Terms can be implied to reflect the presumed intention of the parties, or for reasons of public policy. The different bases for implying terms are considered below.
Terms Implied to Give Effect to Presumed Intention of Parties
Term implied on the basis of business efficacy
Business efficacy means that the parties require that term in order that the contract will work (The Moorcock).
The following rules for implying a term on the basis of business efficacy were summarised by the Privy Council in BP Refiner v Shire of Hastings and later approved by the High Court in Codelfa v State. • The term must be reasonable and equitable; • Implication must be necessary to give business efficacy to the contract so that no term will be implied if the contract is effective without it; • Term must be so obvious that it goes without saying; • Term must be capable of clear expression; and • Term must not contradict any express term of the contract.

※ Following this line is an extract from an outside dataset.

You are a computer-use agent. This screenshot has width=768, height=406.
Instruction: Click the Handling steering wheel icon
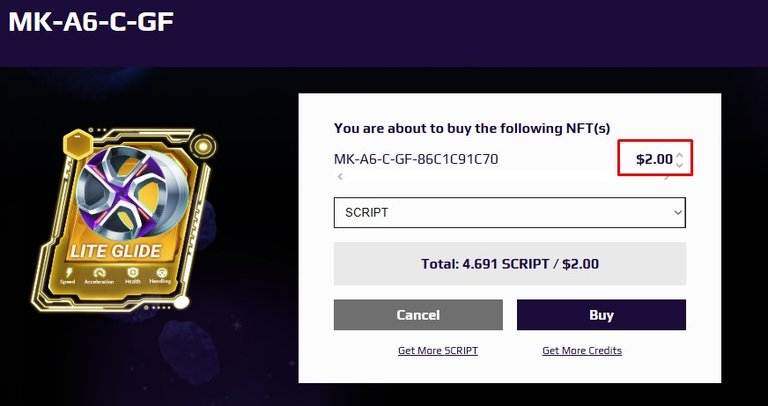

Terms implied from previous consistent course of dealings
In the circumstances of the case, is it reasonable to hold that the parties entered into the contract on the basis, and with the knowledge, that their agreement would be on the terms set out in previous contracts entered into (Henry Kendall & Sons v William Lillico & Sons).
The relevant term or terms must have been part of earlier agreements between the parties and the must be evidence of an earlier consistent course of dealings between the parties. Relevant in this assessment are – • the number of dealings between the parties; and • the consistency of dealings between the parties.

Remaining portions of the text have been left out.